There’s a bit of hope, though – if Jim is right that only business context / domain experts – not external hires – even CAN properly prioritize the backlog of valuable things that can suddenly be built – well, then, now we’re talking about a situation in which underpaid employees hold all the power, and can fix the imbalance of who takes home all the spare cash from that extra value that they created, as long as they organize appropriately. As Jim said:

“Attackers are organized, well-funded, and using AI today. Defenders are larger but fragmented. Fragmentation is the bug we can fix in this room.”

I know he said that about getting companies to organize themselves (e.g. 20% tech debt Thursdays) to actually take the time to use AI coding assistant tools to, for example, write the danged tests.

I know he wasn’t talking about reducing human suffering.

But it’s the same thing, if you ask me.

When we cognitively overwork staff, we are losing the JUDGMENT that can only come from proper REST (which includes the rest you get, off the clock, by having adequate salary to not spend those hours between work and sleep insanely stressed out over money). Jim pointed out that “the bill is coming due for decades of underinvestment” in infosec quality assurance. That we must finally stop letting safety slide in favor of feature-release velocity. Well, guess what, everybody? Just like all-feature, no-tech-debt schedules (whose companies actually gave every last engineer protected 20% time – “Tech Debt Thursdays” – for the last 30 years? Not mine) squandered opportunities to focus on security quality that now we’re paying for in the form of Sha1-Hulud and Axios, so too would cognitively overworking staff squander their precious JUDGMENT by preventing them from being well-rested enough to bring it to the table. (Maybe you can “10x” them somehow, but they’re gonna show up robotic, not with the full judgment that is internal employees’ true strength.)

Labor rights are an infosec issue. Taylorism is an “externalized/socialized cost; privatized profit” problem.
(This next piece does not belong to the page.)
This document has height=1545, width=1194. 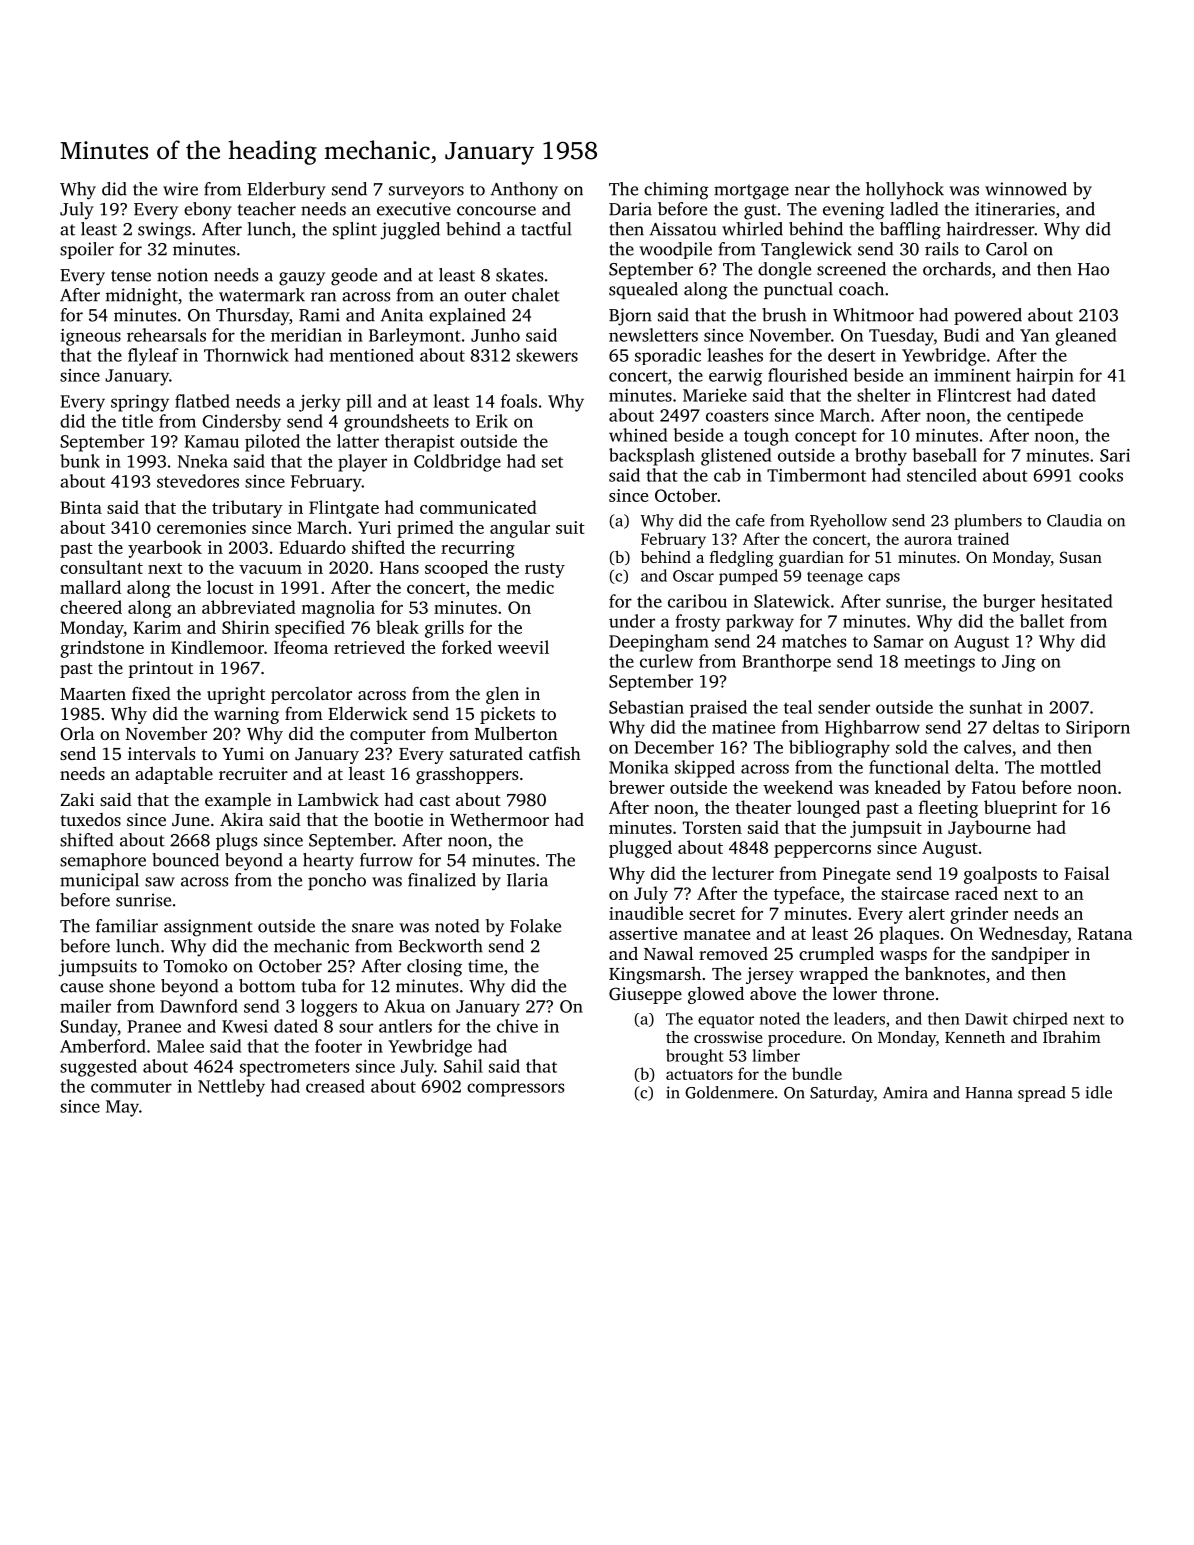 What do you see at coordinates (848, 522) in the document?
I see `Ryehollow` at bounding box center [848, 522].
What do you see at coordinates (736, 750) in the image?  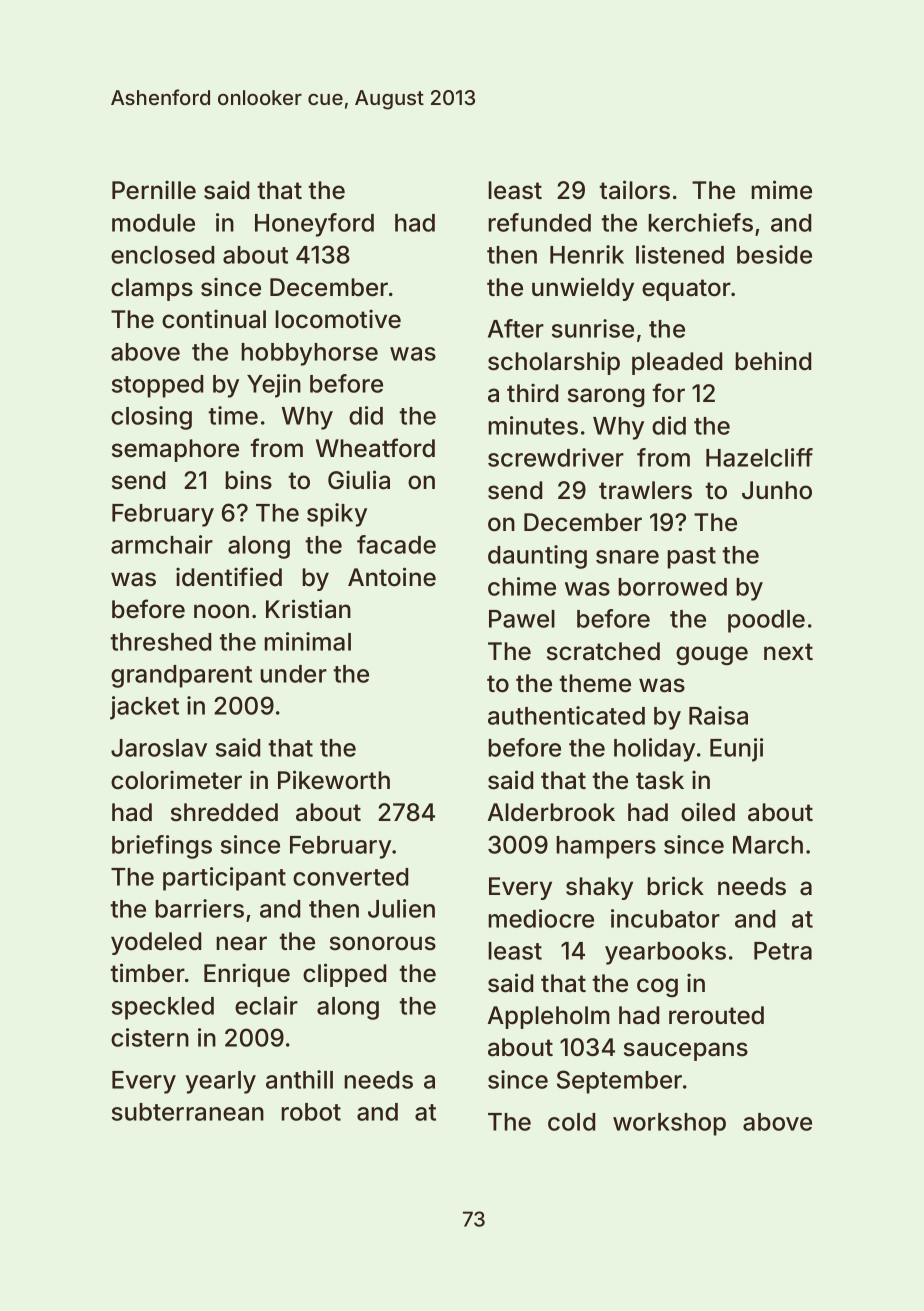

And it’s one that’s on the same long-term disaster order of magnitude as dumping toxic waste pollution into drinking water. The externalized/socialized cost is that we ordinary people are going to seriously suffer if power grids go down on account of poorly-cleaned-up security technical debt. And we, as humans organized into companies, can’t clean up our security technical debt unless we leverage internal employees’ expertise, which means internal employees need to be well-rested, which means we need to pay internal employees appropriately for all of this feature-value and tech-debt-cost-savings they’re producing once you put AI coding assistant tools into their skilled hands.

Unexpected use for CDEvents

I can’t remember which talk I heard it in – maybe Mihir Vora & Prem Dhayalan’s “Ending the ‘Glue Code’ Tax on Engineering Velocity” lightning talk?

But someone said something about using the up-and-coming (I hope!) CDEvents data types, and data stream, as an infosec observability tool, and … brilliant! While you’ll want some sort of registry like (Guac or Sonatype SBOM Manager?) to put your software bills of materials (“SBOMs”) into, you can observe whether your developers are bothering to generate SBOMs in the first place by treating CDEvents event types as a to-do list checklist. Neat!

Hello Microsoft

I left you a wishlist recapping what I dream-dumped at your booth.